→ **TASK INSTRUCTIONS**
Retype every entry word for word. Omit the pictures.

→ **DATA PROVIDED**
= Beginning of Section =

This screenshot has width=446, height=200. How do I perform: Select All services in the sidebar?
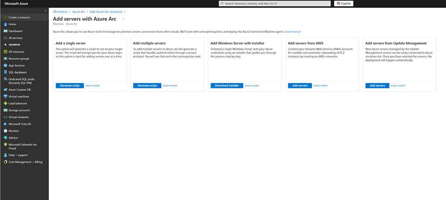tap(15, 38)
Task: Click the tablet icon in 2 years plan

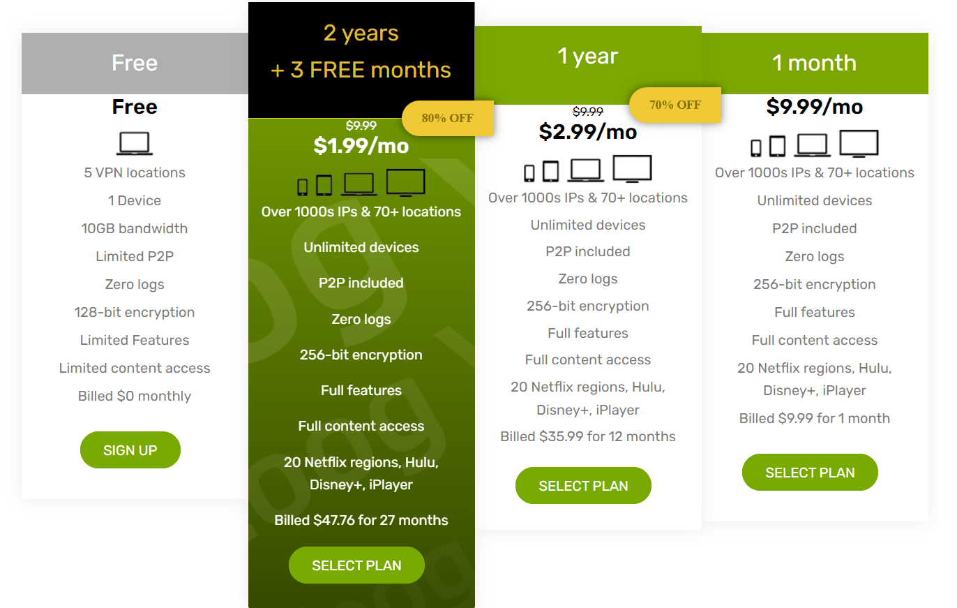Action: (x=324, y=185)
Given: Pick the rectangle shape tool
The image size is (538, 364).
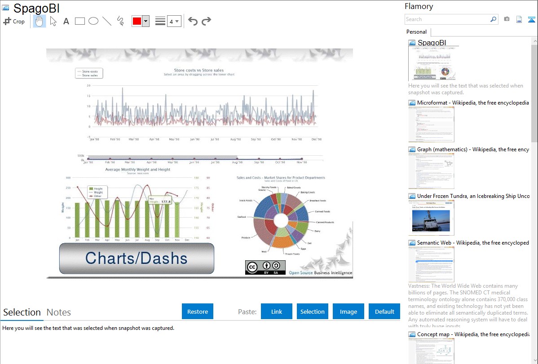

= End of Section =

→ **RESULT FOR THIS TASK**
This screenshot has width=446, height=200. How do I perform: Select All services in the sidebar?
tap(15, 38)
Task: Click the tablet icon in 2 years plan

Action: (x=324, y=185)
Given: Pick the rectangle shape tool
The image size is (538, 364).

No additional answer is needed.